Chinese AI startup Moonshot AI has announced the launch of its new open-source model Kimi K2, which the company claims outperforms other well-known models.
Advantages of Kimi K2
Moonshot AI claims Kimi K2 outperforms Claude Opus 4 on two benchmarks and shows better results than OpenAI's GPT-4.1 on several metrics. Additionally, the model offers lower token processing costs:
* $0.15 per 1 million input tokens * $2.50 per 1 million output tokens
In comparison, Claude Opus 4 charges $15 for 1 million input tokens and $75 for 1 million output tokens. OpenAI's GPT-4.1 has rates of $2 for 1 million input tokens and $8 for 1 million output tokens.

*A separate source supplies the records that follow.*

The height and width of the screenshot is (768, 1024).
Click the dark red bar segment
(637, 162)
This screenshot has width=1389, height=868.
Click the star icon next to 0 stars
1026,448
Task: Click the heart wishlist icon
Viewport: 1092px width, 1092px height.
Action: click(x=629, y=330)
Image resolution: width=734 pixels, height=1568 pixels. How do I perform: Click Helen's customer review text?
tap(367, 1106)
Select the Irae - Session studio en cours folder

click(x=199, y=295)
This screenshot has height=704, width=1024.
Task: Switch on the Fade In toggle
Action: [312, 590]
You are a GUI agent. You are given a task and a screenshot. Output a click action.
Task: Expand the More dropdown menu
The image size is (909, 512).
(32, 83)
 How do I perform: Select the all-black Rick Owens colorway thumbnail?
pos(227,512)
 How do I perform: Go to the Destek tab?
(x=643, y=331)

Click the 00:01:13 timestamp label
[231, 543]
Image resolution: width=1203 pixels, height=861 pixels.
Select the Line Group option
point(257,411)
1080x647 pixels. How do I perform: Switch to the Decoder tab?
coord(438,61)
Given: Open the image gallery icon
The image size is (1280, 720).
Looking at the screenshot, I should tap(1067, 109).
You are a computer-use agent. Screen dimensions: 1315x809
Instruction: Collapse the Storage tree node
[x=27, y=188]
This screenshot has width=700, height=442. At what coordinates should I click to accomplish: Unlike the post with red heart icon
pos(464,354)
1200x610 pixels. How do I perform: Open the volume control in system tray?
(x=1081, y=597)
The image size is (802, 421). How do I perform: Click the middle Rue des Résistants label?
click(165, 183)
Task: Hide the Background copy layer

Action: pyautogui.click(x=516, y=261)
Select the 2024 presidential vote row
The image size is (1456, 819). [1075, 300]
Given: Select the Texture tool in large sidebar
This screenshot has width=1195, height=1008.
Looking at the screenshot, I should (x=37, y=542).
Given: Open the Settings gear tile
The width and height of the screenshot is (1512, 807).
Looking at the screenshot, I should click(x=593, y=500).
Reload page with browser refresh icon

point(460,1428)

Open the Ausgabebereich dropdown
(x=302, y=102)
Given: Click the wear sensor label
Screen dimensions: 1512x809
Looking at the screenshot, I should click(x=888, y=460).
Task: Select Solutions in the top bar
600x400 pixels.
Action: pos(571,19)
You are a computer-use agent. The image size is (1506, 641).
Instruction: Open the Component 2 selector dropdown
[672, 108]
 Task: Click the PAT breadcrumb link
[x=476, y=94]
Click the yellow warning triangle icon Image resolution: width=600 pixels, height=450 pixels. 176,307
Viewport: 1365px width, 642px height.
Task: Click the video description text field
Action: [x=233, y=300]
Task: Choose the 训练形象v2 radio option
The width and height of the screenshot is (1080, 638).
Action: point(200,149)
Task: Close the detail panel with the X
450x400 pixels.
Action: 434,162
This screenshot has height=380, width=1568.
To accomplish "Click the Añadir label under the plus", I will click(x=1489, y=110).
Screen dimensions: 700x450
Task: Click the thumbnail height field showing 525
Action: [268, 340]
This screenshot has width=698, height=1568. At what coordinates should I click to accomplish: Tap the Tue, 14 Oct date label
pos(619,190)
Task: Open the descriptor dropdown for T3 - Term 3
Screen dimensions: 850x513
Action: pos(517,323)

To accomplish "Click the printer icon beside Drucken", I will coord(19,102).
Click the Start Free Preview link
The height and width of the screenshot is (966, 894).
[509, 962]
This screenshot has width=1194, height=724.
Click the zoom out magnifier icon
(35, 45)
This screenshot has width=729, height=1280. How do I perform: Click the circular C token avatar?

Available Versions of Kimi K2
Kimi K2 is based on the Mixture-of-Experts architecture and contains 1 trillion parameters, with 32 billion active at any given time. These active parameters are specialized compute blocks assigned to specific tasks. Kimi K2 is available for free through the Kimi app and web interface. The company has released two open-source versions:
* **Kimi-K2-Base** — a base model designed for researchers and developers who need full customization control. * **Kimi-K2-Instruct** — an instruction-tuned version optimized for universal applications, including chatbots and agent-based AI scripting.
Trend Towards Open Source
The new model reflects a broader industry trend: the move towards open source, which allows both startups and large tech companies to improve efficiency and accelerate the adoption of AI products. This approach involves providing public access to a program's source code, enabling third-party developers to:
* Modify and refine the model architecture * Fix bugs * Scale functionality * Implement their own improvements and customizations for specific tasks. Prominent Chinese startups such as DeepSeek and Tencent also offer open-source models. Among American competitors, Meta and, to some extent, Google have adopted this approach.
The launch of Kimi K2 highlights the growing significance of open AI models and their impact on the technology market. However, OpenAI CEO Sam Altman has announced that the launch of the company's own open-source AI model has been postponed indefinitely due to the need for additional security testing.